The company operates in the greater Hartford, Connecticut, area; Bethesda, Maryland; and Bluebell, Pennsylvania. It also has various field locations throughout the US and in several foreign countries.
Sales and Marketing
Aetna's health plan products are marketed primarily to corporate groups through direct sales representatives and independent brokers, agents, and consultants. The company targets its marketing efforts towards small, midsized, and large (multi-site) national employer groups.
Aetna also provides services to other insurance companies, governmental units, and labor groups, as well as individual customers including college students, part-time workers, and families. Its Medicare and Medicaid plan offerings make the US government Aetna's largest customer, accounting for 30% of revenues.
Revenues have been climbing for the past five years. In 2015 it rose 4% to $60.3 billion due to growth in the largest segment, Health Care. Commercial and government premiums increased that year, as did health care fees and higher ASC membership numbers. Net income has also been on the rise and, in 2015, it increased 17% to $2.4 billion due to the higher revenue and an absence of loss on early extinguishment of long-term debt
Cash flow from operations also rose that year, increasing 15% to $3.9 billion.

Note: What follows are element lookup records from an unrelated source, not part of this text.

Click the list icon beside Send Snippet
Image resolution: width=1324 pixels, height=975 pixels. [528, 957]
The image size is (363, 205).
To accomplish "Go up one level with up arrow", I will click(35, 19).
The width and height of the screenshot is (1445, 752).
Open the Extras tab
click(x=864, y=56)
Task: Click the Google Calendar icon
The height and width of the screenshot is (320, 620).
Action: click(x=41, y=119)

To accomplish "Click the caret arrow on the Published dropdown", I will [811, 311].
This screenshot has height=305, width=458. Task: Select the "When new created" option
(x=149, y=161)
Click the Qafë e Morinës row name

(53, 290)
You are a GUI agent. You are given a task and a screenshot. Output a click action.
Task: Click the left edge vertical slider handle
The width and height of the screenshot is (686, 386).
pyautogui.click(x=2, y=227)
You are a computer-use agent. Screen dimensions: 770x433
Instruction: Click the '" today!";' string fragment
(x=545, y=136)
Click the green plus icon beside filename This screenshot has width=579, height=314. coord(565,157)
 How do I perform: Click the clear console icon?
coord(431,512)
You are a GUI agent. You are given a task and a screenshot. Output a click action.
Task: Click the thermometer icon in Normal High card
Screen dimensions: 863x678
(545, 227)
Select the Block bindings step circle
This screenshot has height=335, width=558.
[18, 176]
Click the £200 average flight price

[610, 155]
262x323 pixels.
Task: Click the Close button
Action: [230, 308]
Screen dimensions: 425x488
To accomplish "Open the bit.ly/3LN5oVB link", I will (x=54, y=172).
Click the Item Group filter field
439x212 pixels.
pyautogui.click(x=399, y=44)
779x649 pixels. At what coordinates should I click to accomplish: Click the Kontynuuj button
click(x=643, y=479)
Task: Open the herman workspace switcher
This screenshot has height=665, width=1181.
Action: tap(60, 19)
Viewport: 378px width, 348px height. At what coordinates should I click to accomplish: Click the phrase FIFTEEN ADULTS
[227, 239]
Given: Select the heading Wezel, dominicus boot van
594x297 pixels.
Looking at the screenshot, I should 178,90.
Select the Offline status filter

Aetna's strategic goals include integrating the recently acquired Coventry business, increasing customer engagement and partnerships, managing technology improvements, and improving its relationships with health care providers. In 2016 it expanded its operations to 1,093 counties in 39 states and Washington, DC. On the other hand, the company has diminished its participation in Affordable Care Act insurance exchanges.
Though Aetna primarily provides insurance through large, employer-sponsored programs, the shifting US health care landscape has also prompted Aetna to step up its marketing efforts to individuals and small businesses in response to increasing product demand in these segments. In addition, Aetna is expanding its Medicare and Medicaid operations by expanding its coverage into new states and regions through organic and acquisitive means.
The company is also working to expand its health plan offerings in ways that mitigate rising health care costs for clients by shifting risk and decision-making responsibility onto patients. For instance, its HealthFund consumer-directed offerings combine high-deductible plans with medical expense funds (such as HSAs). Aetna is also working to grow its health information technology (HIT) operations through its ACS division, which aims to reduce unnecessary medical expenses through IT and patient management systems. The ACS division is focused on partnering with care providers to help them set up accountable care organizations (ACOs) under new government health laws.
In 2015 the company introduced its Aetna Whole Health plan in Washington. It had launched the same product in Austin, Texas, the year before.
Also in 2015, Aetna formed a new accountable care agreement with Value Care Alliance in Connecticut.
Aetna is also looking to join a larger industry trend of health insurers heading overseas to create revenue in the face of US health care reform laws. The Aetna International unit is widening coverage of expatriates by creating new plan options and by entering new service territories, especially in emerging markets such as India, China, and Africa.
Mergers and Acquisitions
Aetna's planned $34 billion acquisition of smaller rival Humana was torpedoed by a US judge in early 2017 on antitrust grounds. Aetna is slated to pay Humana $1 billion in breakup fees.
In 2014, Aetna expanded its international presence when it acquired the InterGlobal Group (now operating under the Aetna brand), which specializes in international private medical insurance for groups and individuals in the Middle East, Asia, Africa, and Europe. Later that year it acquired bSwift, which provides a technology platform offering retail shopping for health insurance exchanges and employees across the US. bSwift also provides benefit administration technology and services to employers.